La Normandie divisée et coupée en deux de 1956 à 2015 fut livrée aux trois fléaux suivants:

  • Le Localisme: les pôles normands sont d'abord en relation avec eux-mêmes ou leur périphérie proche. Les liaisons normandes d'intérêt régional restent faibles notamment entre les trois premiers pôles urbains de notre région: Caen, Rouen et Le Havre.

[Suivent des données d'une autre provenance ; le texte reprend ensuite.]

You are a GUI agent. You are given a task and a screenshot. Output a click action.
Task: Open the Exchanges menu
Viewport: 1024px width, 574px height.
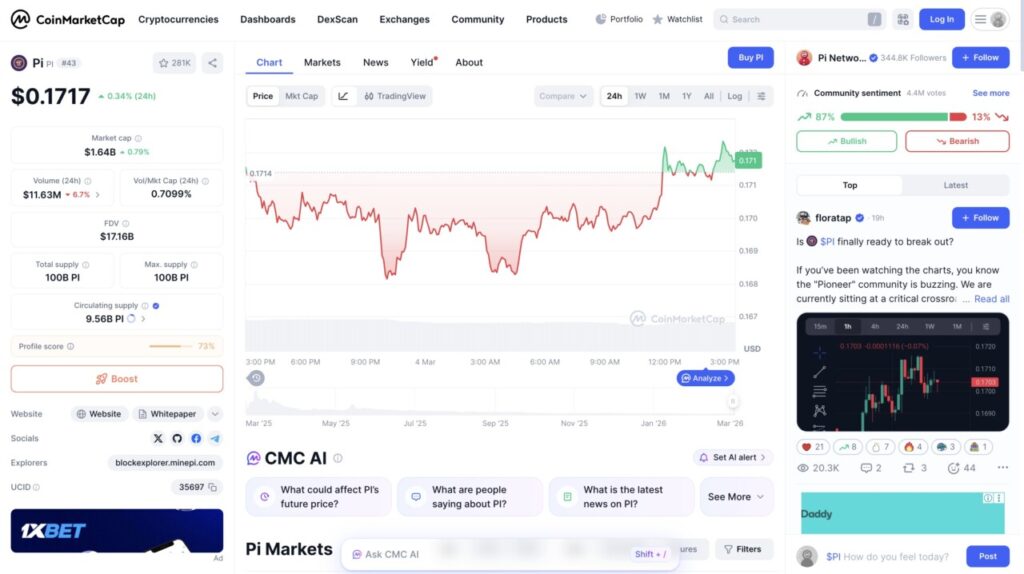404,19
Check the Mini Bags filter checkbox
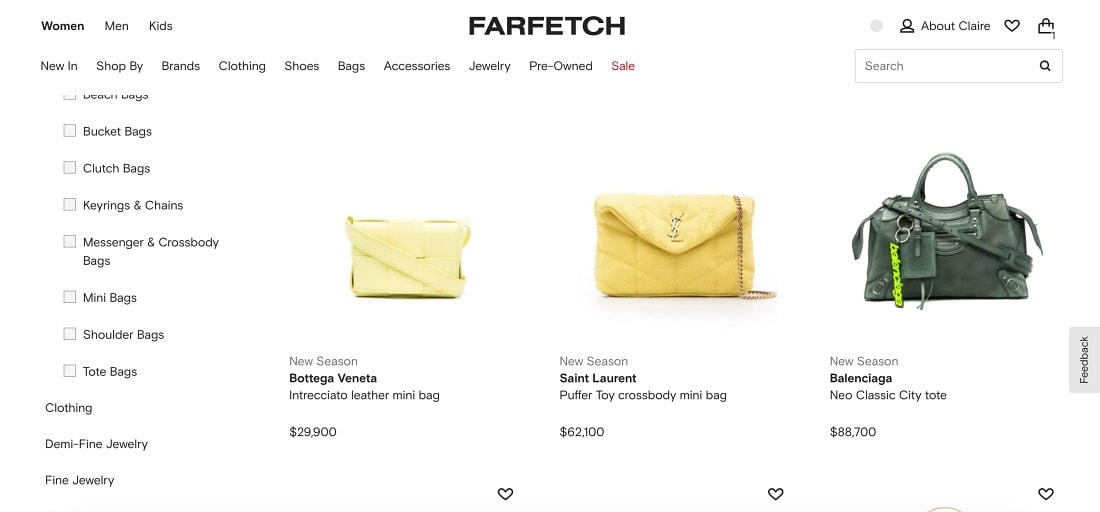Viewport: 1100px width, 512px height. (x=69, y=297)
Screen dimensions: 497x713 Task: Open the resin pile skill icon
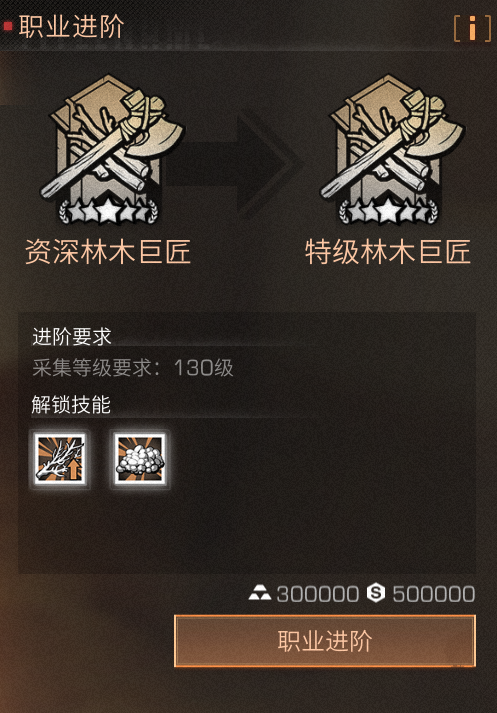click(140, 459)
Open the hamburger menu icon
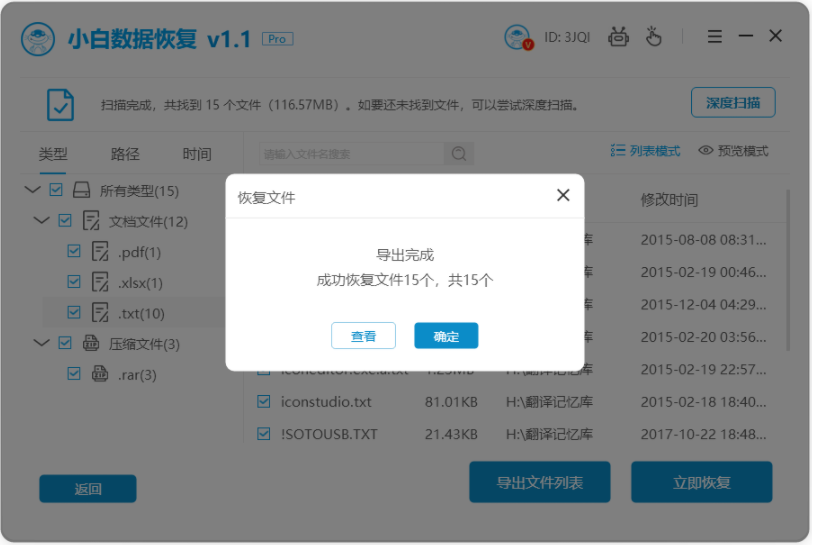 714,37
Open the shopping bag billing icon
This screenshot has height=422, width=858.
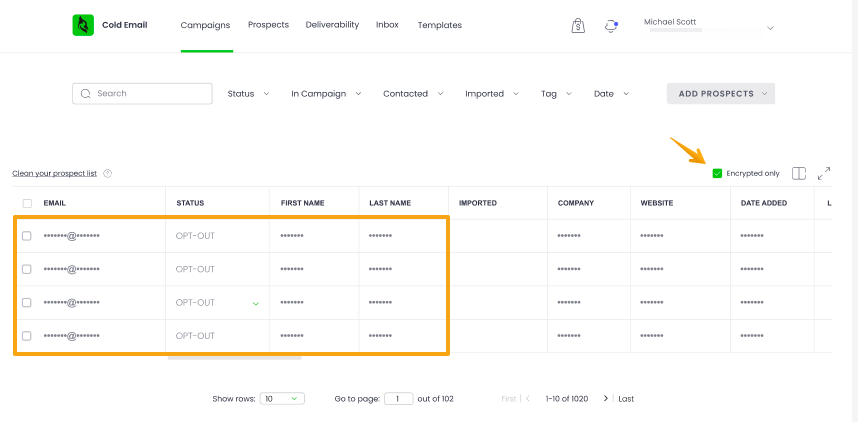tap(578, 26)
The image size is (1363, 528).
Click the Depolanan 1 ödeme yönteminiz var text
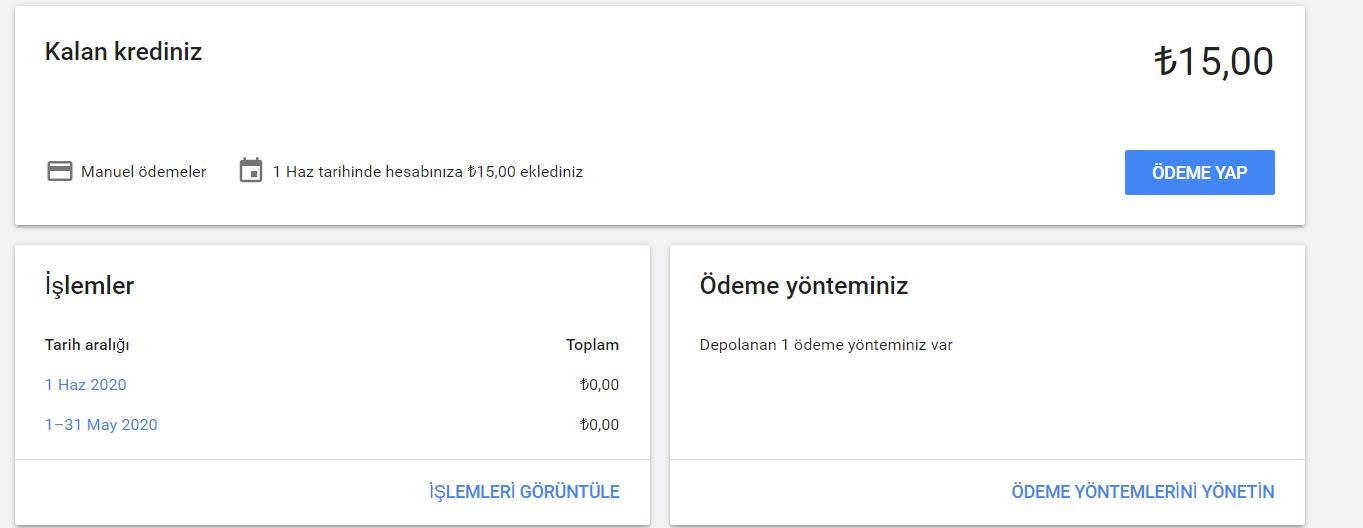point(826,345)
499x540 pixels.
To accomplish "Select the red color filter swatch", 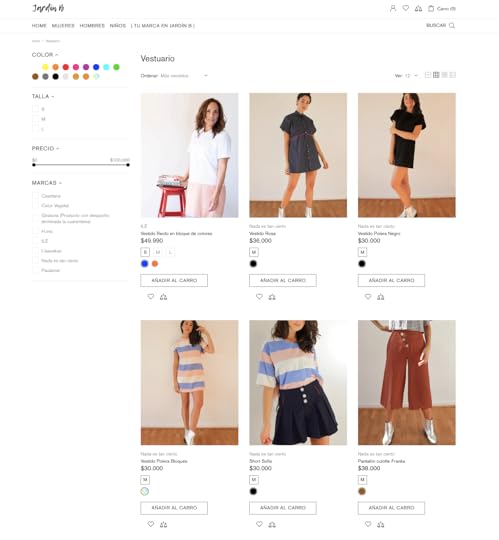I will click(66, 67).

Certains pôles urbains normands sont, d'ailleurs, tellement localistes qu'ils n'ont que peu de relations avec le reste de la Normandie: on pensera à Cherbourg ville portuaire d'une île mystérieuse appelée "Cotentin" et que les journalistes qui présentent la météo situent au large des côtes de la Manche quelque part entre la Normandie et la Bretagne. On pensera aussi à Alençon qui devient, de plus en plus, un satellite manceau faute d'être véritablement la porte Sud de la Normandie.
  • Le Parisianisme: les plus fortes relations pratiquées par les pôles urbains normands le sont d'abord avec la région parisienne. La relation avec Paris écrase toutes les autres relations inter-normandes. Un schéma colonial.
  • Le Britanotropisme: dans l'Ouest normand, la relation privilégiée entre Caen et Rennes demeure grâce à la gratuité de l'A84. On rappelle qu'il était question dans les années 1990 de faire de l'ex Basse-Normandie une marche orientale du Grand Ouest ligéro-breton puisque l'ex Haute-Normandie était appelée à devenir une excroissance de la banlieue parisienne dans la vallée de la Seine jusqu'à la mer.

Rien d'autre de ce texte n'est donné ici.